__THE TASK__
List every key word that the abstract gives.

*** EXCERPT Section Begins ***

Abstract
Current genetic investigations are performed both on the basis of a rational and biologically based choice of candidate genes and through genome wide scans. Nonetheless, lack of replication is a common problem in psychiatric genetics as well as in other genetic fields. There are a number of reasons for this inconsistency, among them a well known but poorly considered issue is gene coverage. The aim of the present paper is to focus on this well known and defectively deemed bias, especially when a candidate gene approach is chosen. The rational and the technical feasibility of this proposal are discussed as well as a survey of current investigations. The known consistent methodology to fix this bias is also discussed.
Key Words: Candidate genes, association studies, psychiatry genetics, methodology.

*** EXCERPT Section Ends ***
*** DATA TO EXAMINE Section Begins ***

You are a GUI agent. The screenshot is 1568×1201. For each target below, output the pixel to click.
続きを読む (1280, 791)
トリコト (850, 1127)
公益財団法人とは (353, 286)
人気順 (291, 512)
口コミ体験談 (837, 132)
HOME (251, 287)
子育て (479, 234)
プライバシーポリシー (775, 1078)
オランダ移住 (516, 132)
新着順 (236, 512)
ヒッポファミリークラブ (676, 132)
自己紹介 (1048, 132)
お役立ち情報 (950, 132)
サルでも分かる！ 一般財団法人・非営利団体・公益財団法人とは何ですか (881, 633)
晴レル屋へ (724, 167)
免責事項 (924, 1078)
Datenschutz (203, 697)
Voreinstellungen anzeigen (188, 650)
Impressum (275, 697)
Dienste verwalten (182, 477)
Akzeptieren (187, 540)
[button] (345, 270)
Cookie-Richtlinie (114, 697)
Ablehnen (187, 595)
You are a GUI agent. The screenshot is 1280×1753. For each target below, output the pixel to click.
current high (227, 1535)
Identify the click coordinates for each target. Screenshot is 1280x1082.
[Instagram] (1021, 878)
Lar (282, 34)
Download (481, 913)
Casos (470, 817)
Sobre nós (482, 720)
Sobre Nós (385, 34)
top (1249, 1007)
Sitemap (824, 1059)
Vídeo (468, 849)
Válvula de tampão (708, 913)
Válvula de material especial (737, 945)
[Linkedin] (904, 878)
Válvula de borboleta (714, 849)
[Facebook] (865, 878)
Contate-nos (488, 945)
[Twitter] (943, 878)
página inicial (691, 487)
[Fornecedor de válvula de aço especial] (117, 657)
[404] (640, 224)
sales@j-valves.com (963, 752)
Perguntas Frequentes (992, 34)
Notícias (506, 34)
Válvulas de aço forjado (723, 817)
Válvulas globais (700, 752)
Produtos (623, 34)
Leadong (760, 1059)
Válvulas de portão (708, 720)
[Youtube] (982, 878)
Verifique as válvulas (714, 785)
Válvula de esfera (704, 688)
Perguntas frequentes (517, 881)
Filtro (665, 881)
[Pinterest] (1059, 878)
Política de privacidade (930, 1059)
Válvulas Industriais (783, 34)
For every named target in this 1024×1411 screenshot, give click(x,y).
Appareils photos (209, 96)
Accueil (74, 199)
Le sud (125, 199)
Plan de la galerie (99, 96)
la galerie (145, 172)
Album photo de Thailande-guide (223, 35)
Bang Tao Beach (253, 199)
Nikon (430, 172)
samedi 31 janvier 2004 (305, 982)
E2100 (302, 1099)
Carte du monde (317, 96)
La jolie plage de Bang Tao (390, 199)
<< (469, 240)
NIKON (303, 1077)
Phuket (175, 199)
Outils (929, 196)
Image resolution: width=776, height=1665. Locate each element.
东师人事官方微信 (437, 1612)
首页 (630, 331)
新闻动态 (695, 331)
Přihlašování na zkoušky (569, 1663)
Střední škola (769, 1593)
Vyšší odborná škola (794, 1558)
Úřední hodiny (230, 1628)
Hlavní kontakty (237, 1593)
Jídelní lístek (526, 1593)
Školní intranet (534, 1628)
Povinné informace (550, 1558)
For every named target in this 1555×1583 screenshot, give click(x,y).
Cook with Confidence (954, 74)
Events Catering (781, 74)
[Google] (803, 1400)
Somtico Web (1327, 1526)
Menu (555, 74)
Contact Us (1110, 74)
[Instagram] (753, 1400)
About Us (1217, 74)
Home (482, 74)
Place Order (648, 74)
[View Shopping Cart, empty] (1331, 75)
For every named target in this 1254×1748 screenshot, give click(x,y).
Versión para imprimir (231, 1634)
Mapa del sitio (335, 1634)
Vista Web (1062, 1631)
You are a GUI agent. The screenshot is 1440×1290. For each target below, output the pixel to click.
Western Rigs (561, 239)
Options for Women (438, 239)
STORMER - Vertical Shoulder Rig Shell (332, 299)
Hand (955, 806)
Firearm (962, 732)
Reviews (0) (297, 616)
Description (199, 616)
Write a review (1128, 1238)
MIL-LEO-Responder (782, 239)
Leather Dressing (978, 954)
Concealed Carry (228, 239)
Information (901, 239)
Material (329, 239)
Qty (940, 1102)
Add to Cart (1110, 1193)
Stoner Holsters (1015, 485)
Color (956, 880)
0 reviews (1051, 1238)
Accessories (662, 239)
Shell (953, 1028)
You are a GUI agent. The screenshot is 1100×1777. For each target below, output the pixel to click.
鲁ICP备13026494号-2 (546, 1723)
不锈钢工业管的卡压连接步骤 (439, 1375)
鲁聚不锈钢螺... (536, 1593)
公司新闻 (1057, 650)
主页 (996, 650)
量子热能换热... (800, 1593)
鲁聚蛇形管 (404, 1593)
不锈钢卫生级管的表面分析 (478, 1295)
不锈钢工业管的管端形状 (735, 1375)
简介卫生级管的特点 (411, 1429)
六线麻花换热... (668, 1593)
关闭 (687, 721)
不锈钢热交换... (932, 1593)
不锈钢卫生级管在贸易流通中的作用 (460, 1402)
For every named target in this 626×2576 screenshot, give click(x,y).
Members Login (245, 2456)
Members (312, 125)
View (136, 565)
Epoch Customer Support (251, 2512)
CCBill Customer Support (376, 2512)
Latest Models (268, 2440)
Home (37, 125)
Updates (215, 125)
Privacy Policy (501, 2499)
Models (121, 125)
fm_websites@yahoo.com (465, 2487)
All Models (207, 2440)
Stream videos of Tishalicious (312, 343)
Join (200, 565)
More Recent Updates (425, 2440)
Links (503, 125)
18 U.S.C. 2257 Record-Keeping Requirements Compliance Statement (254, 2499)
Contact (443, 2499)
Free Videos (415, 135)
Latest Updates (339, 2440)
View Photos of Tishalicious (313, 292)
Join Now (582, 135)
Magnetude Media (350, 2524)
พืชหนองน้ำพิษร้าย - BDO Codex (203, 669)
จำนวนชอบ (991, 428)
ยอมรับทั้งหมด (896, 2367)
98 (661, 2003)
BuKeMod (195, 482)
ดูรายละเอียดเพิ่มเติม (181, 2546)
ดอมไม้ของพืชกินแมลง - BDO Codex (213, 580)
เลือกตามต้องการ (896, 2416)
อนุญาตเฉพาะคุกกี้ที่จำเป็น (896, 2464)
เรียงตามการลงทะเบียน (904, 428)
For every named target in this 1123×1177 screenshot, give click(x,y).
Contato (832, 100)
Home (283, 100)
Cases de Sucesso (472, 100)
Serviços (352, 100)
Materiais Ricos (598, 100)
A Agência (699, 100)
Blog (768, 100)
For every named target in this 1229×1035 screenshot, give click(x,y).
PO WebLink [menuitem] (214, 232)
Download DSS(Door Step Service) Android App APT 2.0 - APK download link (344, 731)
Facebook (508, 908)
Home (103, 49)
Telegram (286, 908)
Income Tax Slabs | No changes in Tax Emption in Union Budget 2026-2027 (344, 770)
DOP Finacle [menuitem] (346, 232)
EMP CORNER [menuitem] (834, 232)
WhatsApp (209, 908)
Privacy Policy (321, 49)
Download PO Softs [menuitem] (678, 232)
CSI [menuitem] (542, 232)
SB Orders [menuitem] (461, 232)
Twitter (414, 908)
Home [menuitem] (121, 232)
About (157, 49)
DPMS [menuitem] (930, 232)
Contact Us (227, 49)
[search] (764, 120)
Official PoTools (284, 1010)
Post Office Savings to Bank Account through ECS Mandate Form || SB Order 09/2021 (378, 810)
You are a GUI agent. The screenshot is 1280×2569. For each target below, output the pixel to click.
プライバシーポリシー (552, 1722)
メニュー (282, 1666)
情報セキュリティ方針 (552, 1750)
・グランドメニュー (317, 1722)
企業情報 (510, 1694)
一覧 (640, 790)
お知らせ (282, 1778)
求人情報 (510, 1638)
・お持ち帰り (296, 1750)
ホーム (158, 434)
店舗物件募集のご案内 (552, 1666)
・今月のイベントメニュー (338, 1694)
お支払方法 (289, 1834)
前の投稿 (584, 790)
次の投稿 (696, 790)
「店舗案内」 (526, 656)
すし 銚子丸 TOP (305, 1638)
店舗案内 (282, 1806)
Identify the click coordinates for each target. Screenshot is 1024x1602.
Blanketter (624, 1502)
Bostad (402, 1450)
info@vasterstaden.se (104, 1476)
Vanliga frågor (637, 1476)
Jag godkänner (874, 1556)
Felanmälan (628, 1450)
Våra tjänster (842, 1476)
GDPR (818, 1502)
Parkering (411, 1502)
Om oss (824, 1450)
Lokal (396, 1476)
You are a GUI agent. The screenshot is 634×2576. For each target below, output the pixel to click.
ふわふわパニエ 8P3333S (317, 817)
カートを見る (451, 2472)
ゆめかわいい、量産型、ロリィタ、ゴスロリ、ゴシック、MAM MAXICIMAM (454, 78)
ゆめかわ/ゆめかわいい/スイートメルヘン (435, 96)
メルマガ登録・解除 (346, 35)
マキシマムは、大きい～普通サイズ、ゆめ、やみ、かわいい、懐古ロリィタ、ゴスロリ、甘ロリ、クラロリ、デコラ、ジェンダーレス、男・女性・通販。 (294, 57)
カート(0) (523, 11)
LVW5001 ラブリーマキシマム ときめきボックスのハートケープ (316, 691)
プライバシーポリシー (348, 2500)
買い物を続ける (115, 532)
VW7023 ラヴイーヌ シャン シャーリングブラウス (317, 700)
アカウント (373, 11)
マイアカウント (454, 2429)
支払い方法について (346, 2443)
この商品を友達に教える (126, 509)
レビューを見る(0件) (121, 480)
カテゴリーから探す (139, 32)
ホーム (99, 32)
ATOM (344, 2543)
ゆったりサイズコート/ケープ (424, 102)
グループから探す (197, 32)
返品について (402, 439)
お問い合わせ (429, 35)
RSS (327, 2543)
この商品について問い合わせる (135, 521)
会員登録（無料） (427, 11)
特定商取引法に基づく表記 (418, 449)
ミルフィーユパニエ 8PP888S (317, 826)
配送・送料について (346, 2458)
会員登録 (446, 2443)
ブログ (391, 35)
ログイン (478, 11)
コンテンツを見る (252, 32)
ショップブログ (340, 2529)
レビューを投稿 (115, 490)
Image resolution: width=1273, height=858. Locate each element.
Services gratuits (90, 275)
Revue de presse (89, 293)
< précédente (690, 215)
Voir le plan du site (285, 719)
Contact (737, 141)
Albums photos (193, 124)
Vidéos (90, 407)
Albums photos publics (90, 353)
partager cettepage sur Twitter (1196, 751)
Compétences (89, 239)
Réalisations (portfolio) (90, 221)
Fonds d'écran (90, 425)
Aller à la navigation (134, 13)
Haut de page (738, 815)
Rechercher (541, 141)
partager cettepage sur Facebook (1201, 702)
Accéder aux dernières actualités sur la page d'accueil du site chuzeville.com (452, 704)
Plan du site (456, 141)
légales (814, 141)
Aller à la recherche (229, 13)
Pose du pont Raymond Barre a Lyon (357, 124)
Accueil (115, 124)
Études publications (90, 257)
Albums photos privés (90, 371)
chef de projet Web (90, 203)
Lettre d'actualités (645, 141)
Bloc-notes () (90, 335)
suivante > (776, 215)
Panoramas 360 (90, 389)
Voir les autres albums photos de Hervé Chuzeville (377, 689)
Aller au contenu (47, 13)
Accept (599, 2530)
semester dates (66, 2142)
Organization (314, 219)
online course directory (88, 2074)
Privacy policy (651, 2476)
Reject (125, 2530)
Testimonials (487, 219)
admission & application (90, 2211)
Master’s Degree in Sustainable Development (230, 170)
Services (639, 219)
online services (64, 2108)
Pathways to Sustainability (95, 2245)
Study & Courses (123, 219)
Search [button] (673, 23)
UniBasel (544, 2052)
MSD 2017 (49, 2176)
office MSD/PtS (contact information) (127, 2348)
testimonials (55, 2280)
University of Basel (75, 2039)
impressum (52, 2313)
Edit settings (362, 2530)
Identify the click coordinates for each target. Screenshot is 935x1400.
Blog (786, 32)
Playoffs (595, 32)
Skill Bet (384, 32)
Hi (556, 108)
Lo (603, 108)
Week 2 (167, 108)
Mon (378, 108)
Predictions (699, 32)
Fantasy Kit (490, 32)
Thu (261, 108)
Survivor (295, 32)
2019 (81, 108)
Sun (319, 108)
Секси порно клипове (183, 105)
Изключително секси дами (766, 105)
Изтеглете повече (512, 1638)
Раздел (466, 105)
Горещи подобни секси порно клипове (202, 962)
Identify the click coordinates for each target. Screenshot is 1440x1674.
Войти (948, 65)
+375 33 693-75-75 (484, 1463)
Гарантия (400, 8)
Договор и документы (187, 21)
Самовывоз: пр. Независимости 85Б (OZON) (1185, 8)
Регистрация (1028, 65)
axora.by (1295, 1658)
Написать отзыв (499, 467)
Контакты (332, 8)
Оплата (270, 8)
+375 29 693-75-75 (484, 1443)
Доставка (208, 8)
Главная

*** DATA TO EXAMINE Section Ends ***

__COMPLETED TASK__
Candidate genes, association studies, psychiatry genetics, methodology